A festival called Agonia or Agonium Martiale, in honor of Mars, was celebrated March 17, the same day as the Liberalia, during a prolonged "war festival" that marked the beginning of the season for military campaigning and agriculture.

==Purpose==
The offering was a ram (aries), the usual victim sacrificed to the guardian gods of the state. The presiding priest was the rex sacrificulus, and the site was the Regia, both of which could be employed only for ceremonies connected with the highest gods that affected the wellbeing of the whole state. But the purpose of this festival was disputed even among the ancients themselves.

==Etymology==
The etymology of the name was also a subject of much dispute among the ancients.
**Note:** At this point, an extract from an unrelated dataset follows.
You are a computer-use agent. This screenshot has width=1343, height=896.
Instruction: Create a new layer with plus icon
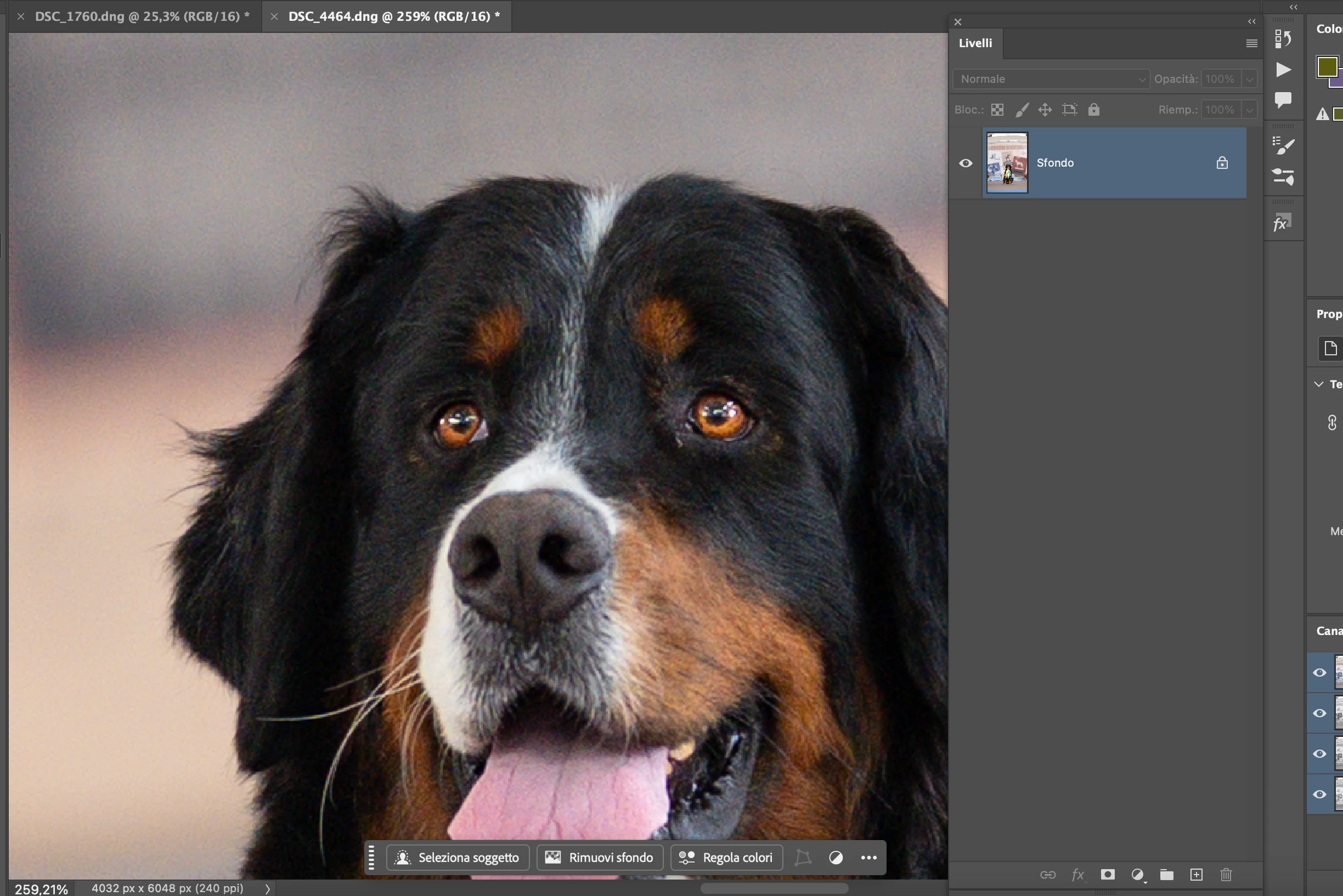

The various etymologies proposed are given at length by Ovid. None of these, however, is satisfactory. One possibility is that the sacrifice in its earliest form was offered on the Quirinal Hill, which was originally called Agonus, at the Colline gate, Agonensis. The sacrifice is explicitly located at the Regia, or the domus regis ("house of the king"), which in the historical period was at the top of the Via Sacra, near the arch of Titus, though one ancient source states that in earliest times, the Regia was on the Quirinal.

The Circus Agonensis, as it is called, is supposed by some to have occupied the place of the present Piazza Navona, and to have been built by the emperor Alexander Severus on the spot where the victims were sacrificed at the Agonalia. It may not, however, have been a circus at all, and Humphrey omits the site in his work on Roman circuses.

==January 9==
An Agonium occurs on January 9 in the Fasti Praenestini, albeit in mutilated form. In Ovid's poem on the Roman calendar, he calls it once the dies agonalis ("agonal day") and elsewhere the Agonalia, and offers a number of etymologies of varied plausibility. Festus explains the word agonia as an archaic Latin term for hostia, a sacrificial victim. Augustine of Hippo thought the Romans had a god named Agonius, who might then have been the god of the Colline part of the city (see "Etymology" above).

==December 11==
This third occurrence of the Agonia or Agonalia shares the date of December 11 with the Septimontium or Septimontiale sacrum, which only very late Roman calendars take note of and which depends on a textual conjecture. The relation between the two observances, if any exists, is unknown. A fragmentary inscription found at Ostia that reads: "Agonind" testifies that this festival was dedicated to Sol Indiges. It was indeed the second festival celebrating this deity, after that of August 10.

==Agonium Martiale==
The Agonia to Mars occurs during a period of festivals in March (Latin Martius), the namesake month of Mars. These were the chariot races of the Equirria February 27, a feria on the Kalends of March (a day sacred also to his mother Juno), a second Equirria on March 14, his Agonalia March 17, and the Tubilustrium March 23.

A note on the holiday from Varro indicates that this Agonia was of more recondite significance than the Liberalia held on the same day. Varro's source is the books of the Salian priests surnamed Agonenses, who call it the Agonia instead. According to Masurius Sabinus, the Liberalia was called the Agonium Martiale by the pontiffs. Modern scholars are inclined to think that the sharing of the date was a coincidence, and that the two festivals were unrelated.